第4期 第8話 「修学旅行前夜」
六月下旬。
修学旅行まで、あと三日。
教室は授業中よりも旅行の話題でいっぱいだった。
「お菓子何持っていく?」
「京都でお土産何買う?」
「班行動楽しみ!」
誰もが浮き足立っている。
◇◇◇
朝のホーム。
「おはよう。」
「おはよう、ユウキ。」
マミは小さな旅行雑誌を手にしていた。
「それ?」
「京都特集。」
「予習?」
「もちろん。」
ページを開くと、清水寺や嵐山、伏見稲荷の写真が並んでいる。
「全部行きたい。」
「自由時間だけじゃ足りないな。」
「卒業してからまた行こう。」
マミは自然にそう言った。
ユウキも笑ってうなずく。
「ああ。」
◇◇◇
快速電車。
今日も息を合わせて並んで座る。
「ねぇ。」
マミが雑誌を見せる。
「この抹茶パフェ。」
「大きいな。」
「食べたい。」
「昼ご飯入る?」
「……半分こ。」
「それなら。」
二人は笑い合った。
◇◇◇
昼休み。
屋上。
お弁当を食べながら旅行のしおりを広げる。
「集合、朝六時。」
「早い。」
「寝坊しそう。」
「マミ。」
「うん?」
「目覚まし三つ。
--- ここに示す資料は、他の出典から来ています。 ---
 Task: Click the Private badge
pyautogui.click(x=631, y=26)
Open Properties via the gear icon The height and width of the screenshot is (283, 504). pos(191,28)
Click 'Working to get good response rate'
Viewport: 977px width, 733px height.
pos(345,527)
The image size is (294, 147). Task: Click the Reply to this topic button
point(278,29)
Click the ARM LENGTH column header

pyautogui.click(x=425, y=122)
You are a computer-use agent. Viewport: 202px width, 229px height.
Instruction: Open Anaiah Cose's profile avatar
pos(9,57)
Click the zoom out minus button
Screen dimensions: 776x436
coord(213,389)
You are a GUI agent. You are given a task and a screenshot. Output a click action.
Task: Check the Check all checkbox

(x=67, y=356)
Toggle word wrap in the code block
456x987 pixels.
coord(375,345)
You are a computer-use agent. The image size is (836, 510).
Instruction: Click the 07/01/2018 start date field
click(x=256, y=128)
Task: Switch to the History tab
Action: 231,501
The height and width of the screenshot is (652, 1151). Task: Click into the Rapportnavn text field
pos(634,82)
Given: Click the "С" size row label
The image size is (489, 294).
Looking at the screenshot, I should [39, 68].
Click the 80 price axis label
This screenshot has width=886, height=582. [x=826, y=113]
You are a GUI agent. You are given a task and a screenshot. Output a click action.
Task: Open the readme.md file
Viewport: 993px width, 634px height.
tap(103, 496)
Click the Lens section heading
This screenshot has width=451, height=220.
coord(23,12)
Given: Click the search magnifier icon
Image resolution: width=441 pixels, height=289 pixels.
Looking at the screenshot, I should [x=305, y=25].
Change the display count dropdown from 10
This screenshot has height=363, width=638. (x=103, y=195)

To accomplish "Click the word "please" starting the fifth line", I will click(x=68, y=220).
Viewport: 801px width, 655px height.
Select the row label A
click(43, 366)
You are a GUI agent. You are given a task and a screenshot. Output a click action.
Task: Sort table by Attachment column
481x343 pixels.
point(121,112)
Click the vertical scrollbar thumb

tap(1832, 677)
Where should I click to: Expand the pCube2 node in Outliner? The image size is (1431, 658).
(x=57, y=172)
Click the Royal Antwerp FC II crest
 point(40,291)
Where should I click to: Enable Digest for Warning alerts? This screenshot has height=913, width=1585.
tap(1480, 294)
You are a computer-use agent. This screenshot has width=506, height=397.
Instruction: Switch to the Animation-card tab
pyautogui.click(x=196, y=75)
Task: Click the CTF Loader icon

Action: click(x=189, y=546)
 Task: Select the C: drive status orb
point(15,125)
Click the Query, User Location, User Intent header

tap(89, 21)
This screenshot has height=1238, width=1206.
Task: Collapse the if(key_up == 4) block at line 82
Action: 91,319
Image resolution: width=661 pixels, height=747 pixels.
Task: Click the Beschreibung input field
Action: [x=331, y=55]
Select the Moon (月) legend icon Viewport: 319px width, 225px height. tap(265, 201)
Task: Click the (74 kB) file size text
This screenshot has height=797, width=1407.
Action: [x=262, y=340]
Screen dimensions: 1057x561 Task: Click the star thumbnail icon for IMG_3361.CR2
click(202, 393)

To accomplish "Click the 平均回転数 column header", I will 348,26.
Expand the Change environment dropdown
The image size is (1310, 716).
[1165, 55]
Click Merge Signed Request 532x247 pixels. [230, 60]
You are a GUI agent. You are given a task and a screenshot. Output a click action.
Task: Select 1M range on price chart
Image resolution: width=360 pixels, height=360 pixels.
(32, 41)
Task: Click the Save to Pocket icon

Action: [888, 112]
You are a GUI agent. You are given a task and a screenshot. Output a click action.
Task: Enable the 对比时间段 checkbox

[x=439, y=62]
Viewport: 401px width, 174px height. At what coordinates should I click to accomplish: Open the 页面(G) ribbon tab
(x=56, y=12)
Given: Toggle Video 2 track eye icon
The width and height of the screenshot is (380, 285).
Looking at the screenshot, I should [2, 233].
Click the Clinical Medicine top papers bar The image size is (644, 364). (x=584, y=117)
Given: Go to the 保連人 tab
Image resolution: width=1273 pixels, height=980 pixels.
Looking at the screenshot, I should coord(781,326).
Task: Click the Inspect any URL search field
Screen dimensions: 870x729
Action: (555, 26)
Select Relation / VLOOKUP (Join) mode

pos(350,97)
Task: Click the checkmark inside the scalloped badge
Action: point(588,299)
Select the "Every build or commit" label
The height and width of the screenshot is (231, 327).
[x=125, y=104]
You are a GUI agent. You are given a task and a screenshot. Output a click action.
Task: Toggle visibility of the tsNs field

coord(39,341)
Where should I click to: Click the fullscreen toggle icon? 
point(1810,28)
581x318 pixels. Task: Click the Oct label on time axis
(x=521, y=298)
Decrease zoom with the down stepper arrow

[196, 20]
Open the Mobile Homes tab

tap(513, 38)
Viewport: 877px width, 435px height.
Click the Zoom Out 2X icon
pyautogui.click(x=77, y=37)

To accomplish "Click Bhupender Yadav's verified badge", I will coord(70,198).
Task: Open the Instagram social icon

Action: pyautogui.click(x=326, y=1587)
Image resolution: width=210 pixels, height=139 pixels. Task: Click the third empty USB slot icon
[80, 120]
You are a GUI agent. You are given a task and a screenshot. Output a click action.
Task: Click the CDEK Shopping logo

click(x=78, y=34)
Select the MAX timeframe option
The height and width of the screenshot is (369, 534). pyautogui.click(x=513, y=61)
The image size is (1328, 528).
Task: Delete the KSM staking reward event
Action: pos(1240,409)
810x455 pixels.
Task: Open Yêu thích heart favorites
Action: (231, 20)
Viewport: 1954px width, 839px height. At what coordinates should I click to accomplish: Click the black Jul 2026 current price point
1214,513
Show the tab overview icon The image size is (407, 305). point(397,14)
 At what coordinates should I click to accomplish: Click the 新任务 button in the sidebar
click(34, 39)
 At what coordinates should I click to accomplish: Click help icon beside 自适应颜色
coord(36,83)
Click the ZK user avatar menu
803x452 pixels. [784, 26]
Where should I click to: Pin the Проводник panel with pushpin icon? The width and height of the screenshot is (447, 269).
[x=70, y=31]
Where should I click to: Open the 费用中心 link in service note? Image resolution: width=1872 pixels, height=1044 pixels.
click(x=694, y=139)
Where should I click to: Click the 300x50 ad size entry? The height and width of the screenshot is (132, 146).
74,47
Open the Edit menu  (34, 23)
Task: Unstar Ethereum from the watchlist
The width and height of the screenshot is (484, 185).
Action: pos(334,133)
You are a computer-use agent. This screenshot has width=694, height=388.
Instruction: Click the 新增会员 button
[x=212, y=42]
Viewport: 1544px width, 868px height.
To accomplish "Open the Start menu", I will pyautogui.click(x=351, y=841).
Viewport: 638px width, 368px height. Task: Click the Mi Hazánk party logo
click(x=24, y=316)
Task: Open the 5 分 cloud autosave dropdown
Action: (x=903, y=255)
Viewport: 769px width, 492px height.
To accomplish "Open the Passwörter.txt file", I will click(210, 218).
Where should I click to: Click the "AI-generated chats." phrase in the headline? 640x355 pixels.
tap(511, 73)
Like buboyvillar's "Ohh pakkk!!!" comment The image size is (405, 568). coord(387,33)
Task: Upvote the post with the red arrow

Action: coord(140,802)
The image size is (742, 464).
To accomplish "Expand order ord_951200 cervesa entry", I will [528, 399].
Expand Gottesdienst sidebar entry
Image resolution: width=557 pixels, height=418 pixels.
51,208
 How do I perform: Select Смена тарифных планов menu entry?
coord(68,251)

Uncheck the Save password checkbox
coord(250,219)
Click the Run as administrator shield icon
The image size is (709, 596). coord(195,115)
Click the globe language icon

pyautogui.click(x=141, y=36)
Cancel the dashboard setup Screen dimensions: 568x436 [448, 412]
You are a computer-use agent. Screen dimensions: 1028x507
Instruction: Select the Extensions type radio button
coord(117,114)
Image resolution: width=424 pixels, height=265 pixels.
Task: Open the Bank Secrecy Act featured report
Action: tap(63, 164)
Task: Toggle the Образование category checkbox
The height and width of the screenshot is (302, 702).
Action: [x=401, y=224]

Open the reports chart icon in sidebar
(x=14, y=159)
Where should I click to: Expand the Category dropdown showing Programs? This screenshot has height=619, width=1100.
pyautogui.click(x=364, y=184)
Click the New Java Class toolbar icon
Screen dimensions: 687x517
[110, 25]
」
「そんなに?」
「念のため。」
「じゃあ私も三つ。」
「競争だな。」
「朝から勝負?」
「もう始まってる。」
二人は楽しそうに笑った。
◇◇◇
放課後。
駅前のショッピングモールへ寄り道する。
「旅行用品買わなきゃ。」
マミはカゴを持ちながら店内を歩く。
「歯ブラシ。」
「折りたたみ傘。」
「充電器。」
「忘れ物ない?」
「たぶん。」
歩いていると、おそろいの和柄のキーホルダーが目に入った。
一つは青。
一つは桜色。
「かわいい。」
マミが立ち止まる。
「修学旅行記念に。」
「買う?」
「うん。」
二人はそれぞれ色違いを選んだ。
「またおそろい増えた。」
「これで何個目だ?」
「数えきれない。」
嬉しそうに笑うマミだった。
◇◇◇
帰り道。
夕日が街をオレンジ色に染めている。
「ねぇ。」
マミが歩きながら言う。
「修学旅行って。」
「楽しみだけど。」
「少し緊張する。」
「どうして?」
「ちゃんと時間通り動けるかなとか。」
「迷子にならないかなとか。」
ユウキは笑う。
「迷子になったら。」
「探しに行く。」
「本当?」
「ああ。」
「班も一緒だし。」
「安心した。」
マミはほっとしたように笑った。
◇◇◇
帰りの快速電車。
今日も窓際の席へ並んで座る。
マミは窓に映る夕焼けを眺めながら、小さくつぶやく。
「修学旅行。」
「高校生活で一番楽しみかも。」
「俺も。」
「写真いっぱい撮ろう。」
「うん。」
「京都の景色も。」
「みんなとも。」
「それから。」
少し照れながら続ける。
「二人でも。」
「もちろん。」
◇◇◇
改札前。
「あと三日。」
マミが指を三本立てる。
「長い。」
「すぐだよ。」
「今日帰ったら。」
「荷造りする。」
「忘れ物するなよ。」
「ユウキこそ。」
「大丈夫。」
「本当に?」
「……たぶん。」
その一言に、マミは声を上げて笑った。
「やっぱり心配!」
二人は笑いながら手を振る。
そして、それぞれの家へ向かって歩き出した。
修学旅行まで、あと少し。
胸いっぱいの期待を抱えながら迎える、その前夜。
二人はまだ知らない。
京都で過ごす数日間が、高校生活の中でも忘れられない思い出になることを。